### Provided text
The emergency in India, where a worrying virus variant is spreading rapidly, is driving a new global surge in the pandemic. It also carries implications for countries relying on India for the AstraZeneca vaccine, millions of doses of which are manufactured there.
“It’s a desperate situation out there,” said Ramanan Laxminarayan, the founder and director of the Center for Disease Dynamics, Economics & Policy, adding that donations would be welcome but might make only a “dent on the problem.”
Scientists fear that part of the problem is the emergence of a virus variant known as the “double mutant,” B.1.617, because it contains genetic mutations found in two other difficult-to-control versions of the coronavirus.
One of the mutations is present in the highly contagious variant that ripped through California earlier this year. The other is similar to one found in the variant dominant in South Africa and is believed to make the virus more resistant to vaccines.
Still, scientists caution that it is too early to know with certainty how pernicious the variant emerging in India is.
Earlier this year, the government of Prime Minister Narendra Modi acted as if the coronavirus battle had been won, holding huge campaign rallies and permitting thousands to gather for a Hindu religious festival.
Now, Mr. Modi is striking a far more sober tone. He said in a nationwide radio address on Sunday that India has been “shaken” by a “storm.” And countries, companies and powerful members of the diaspora have pledged to pitch in.
Patients are suffocating in the capital, New Delhi, and other cities because hospitals’ oxygen supplies have run out.
Frantic relatives have appealed on social media for leads on intensive-care-unit beds and experimental drugs. The government has extended New Delhi’s lockdown by another week.
India’s Supreme Court last week ordered the government to come up with a “national plan” for distributing oxygen supplies.
Mr. Modi appears to be looking to the rest of the world to help India quell the wave.
Britain, Germany, France, Saudi Arabia and the United Arab Emirates have promised oxygen generators or ventilators.
The United States has pledged raw material for coronavirus vaccines and intends to share up to 60 million doses of the AstraZeneca vaccine with other nations, so long as the doses clear a safety review conducted by the Food and Drug Administration, officials said Monday.
Indian-American businessmen have pledged millions in cash from the companies they lead.
######
### Stored data
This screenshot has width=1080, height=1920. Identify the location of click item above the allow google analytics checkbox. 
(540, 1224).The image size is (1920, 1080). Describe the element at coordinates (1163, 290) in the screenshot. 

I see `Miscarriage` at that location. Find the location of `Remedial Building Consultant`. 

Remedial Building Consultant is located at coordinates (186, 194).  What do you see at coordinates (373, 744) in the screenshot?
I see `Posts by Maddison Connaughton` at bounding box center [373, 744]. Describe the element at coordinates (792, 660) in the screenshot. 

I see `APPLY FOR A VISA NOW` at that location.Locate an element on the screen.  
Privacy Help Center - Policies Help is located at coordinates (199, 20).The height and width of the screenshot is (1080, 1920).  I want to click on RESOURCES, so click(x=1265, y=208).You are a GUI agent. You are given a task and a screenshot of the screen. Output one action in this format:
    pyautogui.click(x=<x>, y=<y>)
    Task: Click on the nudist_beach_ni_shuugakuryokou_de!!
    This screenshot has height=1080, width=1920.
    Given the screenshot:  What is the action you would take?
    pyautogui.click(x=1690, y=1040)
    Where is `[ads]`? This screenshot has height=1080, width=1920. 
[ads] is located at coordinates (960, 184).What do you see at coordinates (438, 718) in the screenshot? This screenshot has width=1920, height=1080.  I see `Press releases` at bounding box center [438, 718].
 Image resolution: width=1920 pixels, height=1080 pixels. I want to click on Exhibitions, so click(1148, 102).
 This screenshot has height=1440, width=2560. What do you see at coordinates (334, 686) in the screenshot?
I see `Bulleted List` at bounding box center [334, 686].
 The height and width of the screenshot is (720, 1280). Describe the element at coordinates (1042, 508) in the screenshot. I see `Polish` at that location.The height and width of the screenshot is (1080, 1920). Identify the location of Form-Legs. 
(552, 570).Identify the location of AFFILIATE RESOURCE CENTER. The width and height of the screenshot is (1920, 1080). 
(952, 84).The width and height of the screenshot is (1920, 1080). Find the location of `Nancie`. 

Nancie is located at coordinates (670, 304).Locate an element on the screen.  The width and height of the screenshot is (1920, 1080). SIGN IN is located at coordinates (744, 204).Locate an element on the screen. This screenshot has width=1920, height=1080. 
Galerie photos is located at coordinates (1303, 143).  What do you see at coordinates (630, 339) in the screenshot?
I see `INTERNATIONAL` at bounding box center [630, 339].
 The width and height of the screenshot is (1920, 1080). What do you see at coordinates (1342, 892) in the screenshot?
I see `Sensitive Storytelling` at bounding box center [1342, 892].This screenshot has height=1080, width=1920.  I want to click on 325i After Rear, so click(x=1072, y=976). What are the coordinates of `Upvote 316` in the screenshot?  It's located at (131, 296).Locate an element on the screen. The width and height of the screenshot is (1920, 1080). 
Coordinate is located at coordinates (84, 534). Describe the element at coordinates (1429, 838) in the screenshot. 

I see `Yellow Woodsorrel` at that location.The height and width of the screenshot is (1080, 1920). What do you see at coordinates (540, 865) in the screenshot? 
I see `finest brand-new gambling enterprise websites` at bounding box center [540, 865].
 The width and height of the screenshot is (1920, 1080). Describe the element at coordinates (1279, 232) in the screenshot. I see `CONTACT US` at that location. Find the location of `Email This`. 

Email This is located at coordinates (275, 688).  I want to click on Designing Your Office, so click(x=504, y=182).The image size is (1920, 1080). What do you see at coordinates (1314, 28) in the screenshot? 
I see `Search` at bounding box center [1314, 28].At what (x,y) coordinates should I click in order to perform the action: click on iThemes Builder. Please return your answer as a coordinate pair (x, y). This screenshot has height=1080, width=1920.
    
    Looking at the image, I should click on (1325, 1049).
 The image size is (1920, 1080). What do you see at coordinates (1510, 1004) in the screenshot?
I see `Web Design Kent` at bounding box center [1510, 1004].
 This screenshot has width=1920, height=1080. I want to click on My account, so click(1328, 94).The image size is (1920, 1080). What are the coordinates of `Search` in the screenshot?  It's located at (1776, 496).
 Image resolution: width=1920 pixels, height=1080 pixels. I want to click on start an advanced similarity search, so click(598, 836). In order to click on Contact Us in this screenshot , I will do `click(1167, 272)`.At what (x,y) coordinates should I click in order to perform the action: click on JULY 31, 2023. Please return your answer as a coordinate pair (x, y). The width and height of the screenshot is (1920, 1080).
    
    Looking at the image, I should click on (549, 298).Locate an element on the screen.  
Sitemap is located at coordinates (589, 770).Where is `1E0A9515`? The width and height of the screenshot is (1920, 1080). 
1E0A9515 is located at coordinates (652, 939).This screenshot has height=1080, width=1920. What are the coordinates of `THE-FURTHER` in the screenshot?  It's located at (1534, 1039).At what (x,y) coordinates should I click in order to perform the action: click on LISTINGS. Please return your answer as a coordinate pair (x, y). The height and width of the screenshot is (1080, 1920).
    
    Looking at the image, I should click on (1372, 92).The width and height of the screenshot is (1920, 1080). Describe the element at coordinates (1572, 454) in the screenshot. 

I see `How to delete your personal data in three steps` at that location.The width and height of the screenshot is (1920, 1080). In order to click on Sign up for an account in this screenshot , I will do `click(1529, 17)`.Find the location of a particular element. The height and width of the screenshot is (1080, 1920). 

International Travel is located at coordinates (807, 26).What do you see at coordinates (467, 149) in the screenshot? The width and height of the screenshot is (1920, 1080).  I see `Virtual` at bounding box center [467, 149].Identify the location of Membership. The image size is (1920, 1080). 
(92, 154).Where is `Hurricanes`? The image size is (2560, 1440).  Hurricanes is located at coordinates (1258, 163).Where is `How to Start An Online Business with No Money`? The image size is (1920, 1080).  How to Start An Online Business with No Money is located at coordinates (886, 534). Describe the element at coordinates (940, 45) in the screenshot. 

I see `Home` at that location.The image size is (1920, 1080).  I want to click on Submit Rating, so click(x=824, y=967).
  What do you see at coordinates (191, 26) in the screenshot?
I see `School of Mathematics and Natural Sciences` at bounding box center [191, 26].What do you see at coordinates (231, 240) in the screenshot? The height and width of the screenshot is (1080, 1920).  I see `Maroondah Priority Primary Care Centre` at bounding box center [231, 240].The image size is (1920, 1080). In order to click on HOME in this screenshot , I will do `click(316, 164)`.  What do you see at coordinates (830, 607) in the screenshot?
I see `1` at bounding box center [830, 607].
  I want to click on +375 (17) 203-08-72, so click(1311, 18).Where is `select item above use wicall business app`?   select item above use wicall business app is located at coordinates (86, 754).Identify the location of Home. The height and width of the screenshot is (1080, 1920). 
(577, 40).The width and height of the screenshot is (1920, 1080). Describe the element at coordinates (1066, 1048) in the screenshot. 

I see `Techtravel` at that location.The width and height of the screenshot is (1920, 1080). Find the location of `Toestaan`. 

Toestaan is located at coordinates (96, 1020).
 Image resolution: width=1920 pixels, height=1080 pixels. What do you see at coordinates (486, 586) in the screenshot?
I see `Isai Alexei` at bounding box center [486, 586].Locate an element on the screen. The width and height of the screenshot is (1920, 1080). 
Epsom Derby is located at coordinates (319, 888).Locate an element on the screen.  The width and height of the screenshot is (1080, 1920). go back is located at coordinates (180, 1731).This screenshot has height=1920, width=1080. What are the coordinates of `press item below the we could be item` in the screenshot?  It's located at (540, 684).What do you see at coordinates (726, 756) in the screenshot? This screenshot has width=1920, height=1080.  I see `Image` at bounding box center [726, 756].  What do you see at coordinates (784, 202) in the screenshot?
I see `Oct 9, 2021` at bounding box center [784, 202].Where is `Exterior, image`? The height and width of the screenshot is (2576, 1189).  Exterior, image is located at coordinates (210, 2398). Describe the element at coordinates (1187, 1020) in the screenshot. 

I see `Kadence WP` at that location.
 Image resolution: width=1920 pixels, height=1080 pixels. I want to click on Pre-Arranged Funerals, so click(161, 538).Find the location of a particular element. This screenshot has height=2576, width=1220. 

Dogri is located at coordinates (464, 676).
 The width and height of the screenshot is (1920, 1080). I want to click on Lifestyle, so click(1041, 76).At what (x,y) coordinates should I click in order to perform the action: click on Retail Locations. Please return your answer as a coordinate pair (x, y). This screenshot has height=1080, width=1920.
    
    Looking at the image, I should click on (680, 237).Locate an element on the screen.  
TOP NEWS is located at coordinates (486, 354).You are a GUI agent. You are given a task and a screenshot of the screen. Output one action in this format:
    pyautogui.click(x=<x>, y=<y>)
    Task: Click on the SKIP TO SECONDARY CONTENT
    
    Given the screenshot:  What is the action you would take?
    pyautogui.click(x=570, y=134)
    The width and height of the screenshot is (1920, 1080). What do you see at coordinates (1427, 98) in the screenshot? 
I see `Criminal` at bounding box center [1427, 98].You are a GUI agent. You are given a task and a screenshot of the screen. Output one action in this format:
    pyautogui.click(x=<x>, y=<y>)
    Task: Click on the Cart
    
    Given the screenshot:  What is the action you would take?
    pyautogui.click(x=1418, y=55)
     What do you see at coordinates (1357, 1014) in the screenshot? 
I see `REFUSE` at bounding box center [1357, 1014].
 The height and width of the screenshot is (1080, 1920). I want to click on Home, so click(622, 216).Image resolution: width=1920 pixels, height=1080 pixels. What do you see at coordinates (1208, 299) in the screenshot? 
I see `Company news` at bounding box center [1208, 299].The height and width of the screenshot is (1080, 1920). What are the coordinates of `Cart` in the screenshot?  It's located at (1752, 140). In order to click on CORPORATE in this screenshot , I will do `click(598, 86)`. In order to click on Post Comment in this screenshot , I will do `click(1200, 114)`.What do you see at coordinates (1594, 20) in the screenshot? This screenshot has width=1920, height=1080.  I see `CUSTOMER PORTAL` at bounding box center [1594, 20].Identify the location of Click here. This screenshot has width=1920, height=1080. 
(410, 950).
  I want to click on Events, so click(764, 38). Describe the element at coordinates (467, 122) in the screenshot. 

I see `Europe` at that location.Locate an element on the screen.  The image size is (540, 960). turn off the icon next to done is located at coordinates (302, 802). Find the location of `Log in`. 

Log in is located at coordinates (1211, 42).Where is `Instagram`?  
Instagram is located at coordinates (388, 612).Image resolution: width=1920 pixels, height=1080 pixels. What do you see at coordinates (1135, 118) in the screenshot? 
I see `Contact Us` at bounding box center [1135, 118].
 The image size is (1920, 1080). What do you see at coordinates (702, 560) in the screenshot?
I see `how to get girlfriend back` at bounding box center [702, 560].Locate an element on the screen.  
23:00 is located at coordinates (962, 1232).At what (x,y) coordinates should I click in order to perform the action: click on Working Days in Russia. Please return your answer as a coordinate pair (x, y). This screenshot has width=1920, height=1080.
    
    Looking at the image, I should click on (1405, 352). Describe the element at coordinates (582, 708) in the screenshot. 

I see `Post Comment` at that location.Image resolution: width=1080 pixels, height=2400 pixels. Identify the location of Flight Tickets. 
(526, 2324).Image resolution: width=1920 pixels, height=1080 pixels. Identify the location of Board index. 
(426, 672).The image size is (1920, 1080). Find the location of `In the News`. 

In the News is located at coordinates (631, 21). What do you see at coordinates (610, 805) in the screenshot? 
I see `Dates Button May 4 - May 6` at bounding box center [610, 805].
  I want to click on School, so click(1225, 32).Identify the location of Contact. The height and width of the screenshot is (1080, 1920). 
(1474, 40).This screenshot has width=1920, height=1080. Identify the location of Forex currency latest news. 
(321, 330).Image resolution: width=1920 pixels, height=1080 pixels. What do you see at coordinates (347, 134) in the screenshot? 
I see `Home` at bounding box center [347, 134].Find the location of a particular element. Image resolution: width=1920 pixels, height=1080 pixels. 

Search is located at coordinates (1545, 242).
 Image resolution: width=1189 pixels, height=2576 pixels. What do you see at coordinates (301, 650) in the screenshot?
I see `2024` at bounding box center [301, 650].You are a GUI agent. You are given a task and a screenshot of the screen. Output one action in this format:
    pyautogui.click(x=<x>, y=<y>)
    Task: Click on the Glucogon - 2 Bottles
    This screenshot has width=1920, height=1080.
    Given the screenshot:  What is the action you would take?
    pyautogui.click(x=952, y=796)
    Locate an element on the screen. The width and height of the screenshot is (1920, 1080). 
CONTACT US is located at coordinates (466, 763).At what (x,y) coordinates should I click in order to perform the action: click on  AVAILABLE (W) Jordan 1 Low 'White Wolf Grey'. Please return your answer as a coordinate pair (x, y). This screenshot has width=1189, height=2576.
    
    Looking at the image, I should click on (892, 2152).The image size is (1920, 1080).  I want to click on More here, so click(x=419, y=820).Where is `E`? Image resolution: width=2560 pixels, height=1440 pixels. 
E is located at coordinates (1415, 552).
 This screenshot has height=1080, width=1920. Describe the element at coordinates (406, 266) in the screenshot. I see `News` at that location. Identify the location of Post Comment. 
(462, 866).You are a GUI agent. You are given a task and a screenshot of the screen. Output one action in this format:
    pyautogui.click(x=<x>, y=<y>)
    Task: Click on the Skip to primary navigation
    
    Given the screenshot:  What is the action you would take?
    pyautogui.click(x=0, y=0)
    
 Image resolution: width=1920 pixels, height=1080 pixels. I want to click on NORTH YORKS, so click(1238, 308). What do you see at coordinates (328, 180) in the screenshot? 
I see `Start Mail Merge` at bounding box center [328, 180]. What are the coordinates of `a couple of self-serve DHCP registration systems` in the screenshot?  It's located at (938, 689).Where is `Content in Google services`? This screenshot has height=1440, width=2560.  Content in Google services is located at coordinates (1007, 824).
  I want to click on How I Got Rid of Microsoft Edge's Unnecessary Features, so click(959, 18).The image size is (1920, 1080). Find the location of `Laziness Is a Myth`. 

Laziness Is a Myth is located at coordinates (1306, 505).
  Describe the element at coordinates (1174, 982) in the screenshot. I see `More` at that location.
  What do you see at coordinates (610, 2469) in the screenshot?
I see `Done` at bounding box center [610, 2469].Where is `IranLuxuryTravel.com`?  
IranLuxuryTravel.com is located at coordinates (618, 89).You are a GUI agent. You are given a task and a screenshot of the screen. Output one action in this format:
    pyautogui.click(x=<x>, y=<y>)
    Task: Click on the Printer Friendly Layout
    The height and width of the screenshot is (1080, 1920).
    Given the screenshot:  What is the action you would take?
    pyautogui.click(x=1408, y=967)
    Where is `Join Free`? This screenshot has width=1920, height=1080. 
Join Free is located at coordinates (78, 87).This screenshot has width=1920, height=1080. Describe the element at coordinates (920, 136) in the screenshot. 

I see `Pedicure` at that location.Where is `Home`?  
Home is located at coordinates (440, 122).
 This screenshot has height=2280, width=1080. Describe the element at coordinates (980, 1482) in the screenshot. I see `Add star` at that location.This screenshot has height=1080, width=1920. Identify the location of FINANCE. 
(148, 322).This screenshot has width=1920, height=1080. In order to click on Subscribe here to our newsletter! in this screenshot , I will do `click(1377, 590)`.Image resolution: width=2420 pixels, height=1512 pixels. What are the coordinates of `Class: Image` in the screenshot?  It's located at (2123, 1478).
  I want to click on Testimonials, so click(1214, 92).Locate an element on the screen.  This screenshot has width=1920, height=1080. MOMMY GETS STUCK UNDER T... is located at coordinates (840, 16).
######
• **Brief 1**: Set down the part of the passage about India's coronavirus surge that begins at the words "The United States" and stops after the words "officials said Monday.".
• **Brief 2**: Render this sentence from the passage about India's coronavirus surge in Spanish: "Still, scientists caution that it is too early to know with certainty how pernicious the variant emerging in India is."

• **Written reply 1**:
The United States has pledged raw material for coronavirus vaccines and intends to share up to 60 million doses of the AstraZeneca vaccine with other nations, so long as the doses clear a safety review conducted by the Food and Drug Administration, officials said Monday.

• **Written reply 2**: Aun así, los científicos advierten que es demasiado pronto para saber con certeza cuán perniciosa es la variante que está surgiendo en la India.